- _Brief_
Your answer should hold exactly the lines from the line containing "Click the small red bubble at $1.18 to $1.18" through the end of the entries that follow.

START Data records

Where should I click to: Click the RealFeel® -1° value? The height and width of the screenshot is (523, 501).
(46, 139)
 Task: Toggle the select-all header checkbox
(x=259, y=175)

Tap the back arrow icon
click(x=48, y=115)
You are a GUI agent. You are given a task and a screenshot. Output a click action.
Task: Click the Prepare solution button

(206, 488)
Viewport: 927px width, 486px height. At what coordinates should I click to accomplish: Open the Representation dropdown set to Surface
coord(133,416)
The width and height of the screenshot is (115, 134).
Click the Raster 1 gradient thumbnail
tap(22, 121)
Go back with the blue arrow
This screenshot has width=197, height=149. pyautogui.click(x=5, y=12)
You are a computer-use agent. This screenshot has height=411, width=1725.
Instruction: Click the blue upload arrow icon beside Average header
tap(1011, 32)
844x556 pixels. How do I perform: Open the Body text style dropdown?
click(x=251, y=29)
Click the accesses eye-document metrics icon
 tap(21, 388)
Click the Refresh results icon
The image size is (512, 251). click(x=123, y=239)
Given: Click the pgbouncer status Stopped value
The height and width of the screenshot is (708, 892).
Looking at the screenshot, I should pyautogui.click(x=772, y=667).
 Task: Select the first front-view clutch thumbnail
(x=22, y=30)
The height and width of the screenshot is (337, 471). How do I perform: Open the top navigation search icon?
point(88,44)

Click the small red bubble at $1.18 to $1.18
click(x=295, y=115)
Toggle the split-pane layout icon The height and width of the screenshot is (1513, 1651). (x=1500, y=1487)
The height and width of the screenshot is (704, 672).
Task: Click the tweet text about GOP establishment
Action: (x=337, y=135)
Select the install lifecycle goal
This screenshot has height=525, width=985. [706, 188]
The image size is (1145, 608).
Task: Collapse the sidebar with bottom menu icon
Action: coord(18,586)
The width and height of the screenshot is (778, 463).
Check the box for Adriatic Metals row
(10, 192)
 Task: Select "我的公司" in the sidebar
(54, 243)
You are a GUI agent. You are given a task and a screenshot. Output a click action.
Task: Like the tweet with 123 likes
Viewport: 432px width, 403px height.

END Data records

- _The answer_
Click the small red bubble at $1.18 to $1.18
click(x=295, y=115)
Toggle the split-pane layout icon The height and width of the screenshot is (1513, 1651). (x=1500, y=1487)
The height and width of the screenshot is (704, 672).
Task: Click the tweet text about GOP establishment
Action: (x=337, y=135)
Select the install lifecycle goal
This screenshot has height=525, width=985. [706, 188]
The image size is (1145, 608).
Task: Collapse the sidebar with bottom menu icon
Action: coord(18,586)
The width and height of the screenshot is (778, 463).
Check the box for Adriatic Metals row
(10, 192)
 Task: Select "我的公司" in the sidebar
(54, 243)
You are a GUI agent. You are given a task and a screenshot. Output a click action.
Task: Like the tweet with 123 likes
Viewport: 432px width, 403px height.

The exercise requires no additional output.